Douglas A. McIntyre is the co-founder, chief executive officer and editor in chief of 24/7 Wall St. and 24/7 Tempo. He has held these jobs since 2006.

McIntyre has written thousands of articles for 24/7 Wall St. He is an expert on corporate finance, the automotive industry, media companies and international finance. He has edited articles on national demographics, sports, personal income and travel.

His work has been quoted or mentioned in The New York Times, The Wall Street Journal, Los Angeles Times, The Washington Post, NBC News, Time, The New Yorker, HuffPost USA Today, Business Insider, Yahoo, AOL, MarketWatch, The Atlantic, Bloomberg, New York Post, Chicago Tribune, Forbes, The Guardian and many other major publications.
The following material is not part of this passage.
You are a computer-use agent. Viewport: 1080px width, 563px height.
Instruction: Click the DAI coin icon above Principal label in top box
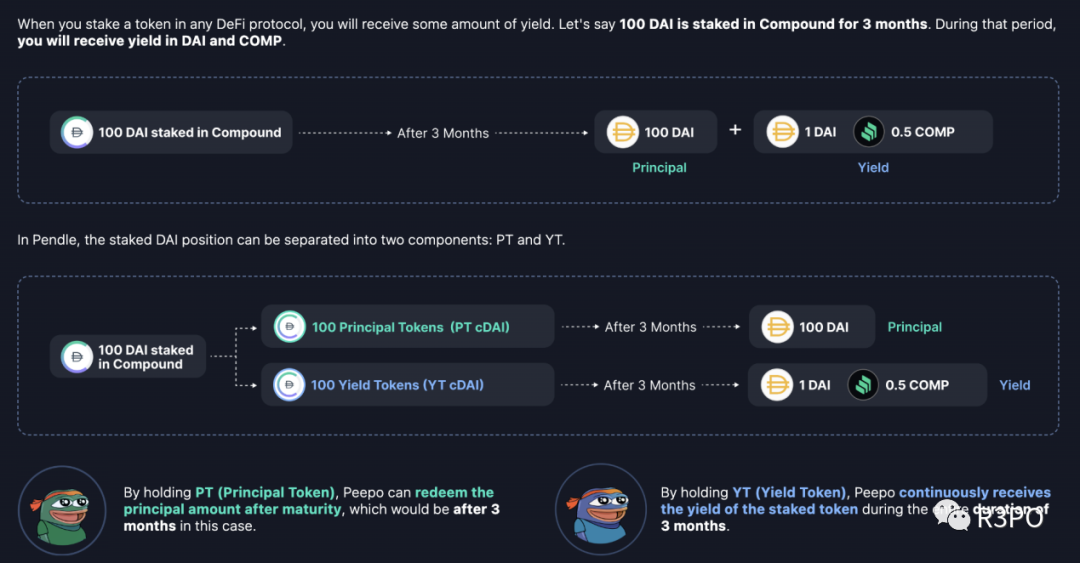point(622,132)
McIntyre has been a guest on CNBC, the BBC and television and radio stations across the country.

A magna cum laude graduate of Harvard College, McIntyre also was president of The Harvard Advocate. Founded in 1866, the Advocate is the oldest college publication in the United States.

TheStreet.com, Comps.com and Edgar Online are some of the public companies for which McIntyre served on the board of directors. He was a Vicinity Corporation board member when the company was sold to Microsoft in 2002. He served on the audit committees of some of these companies.

McIntyre has been the CEO of FutureSource, a provider of trading terminals and news to commodities and futures traders. He was president of Switchboard, the online phone directory company. He served as chairman and CEO of On2 Technologies, the video compression company that provided video compression software for Adobe’s Flash. Google bought On2 in 2009.